Legislation that would ban the use of handheld cell phones while driving passed a Louisiana House panel of Monday morning.
However, the new law would be a secondary offense, which means a violator could only be cited if stopped for another offense.
The measure, House Bill 787, cleared the House Transportation Committee 9-7.
Similar bills have emerged from the committee in the past but died later in the legislative process.
State Rep. Regina Barrow, D-Baton Rouge and sponsor of the bill, said she saw a young woman driving on an interstate on Sunday traveling about 50 miles per hour while talking on a cell phone.
“I watched the number of cars that went around because she just would not get into the slower lane,” Barrow told the committee.
“Sometimes people get so engulfed in conversation they literally forget they are driving,” Barrow said.
State Rep. Barbara Norton, D-Shreveport, who voted against the bill, said drivers are guilty of a wide range of distractions, including reading the newspaper, drinking coffee and men adjusting neckties. Norton said she does not see why cell phones should be singled out.
Bobby Breeland, traffic safety program contractor for the Louisiana Highway Safety Commission, said 52 fatalities involving cell phones and driving took place on state roads between 2005-09.
But Breeland said 111 other fatalities involved separate driver distractions.
“That can be things like talking to a passenger, tuning a radio, fooling with kids in the back seat,” he said. “Just anything inside the vehicle of a distractive nature.”
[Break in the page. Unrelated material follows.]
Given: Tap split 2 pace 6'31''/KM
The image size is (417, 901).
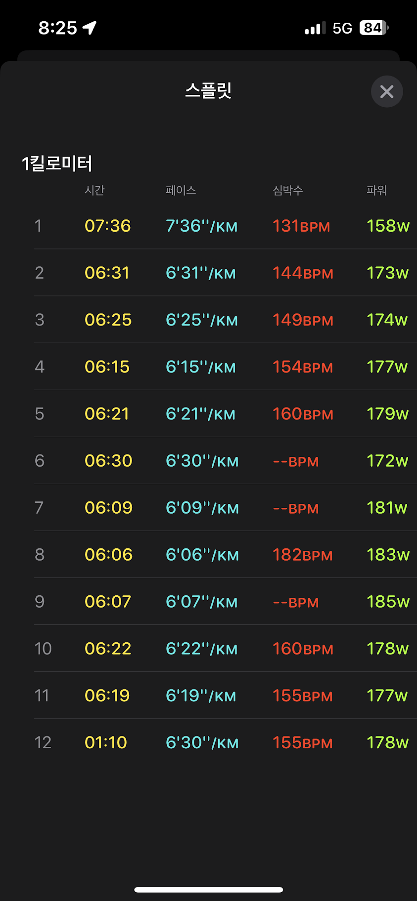Looking at the screenshot, I should click(x=201, y=273).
However, Breeland said highway accidents involving cell phones are under reported in Louisiana and nationwide.
State Rep. Terry Landry, D-Lafayette backed Barrow’s bill but said call phones are a “popular industry to pick on.”
He added, “We should be working toward eliminating all distractions in the vehicle.”
Under questioning, Barrow said she made her proposal a secondary offense – not the sole reason that a motorist could be stopped – because “baby steps” are needed to make the change.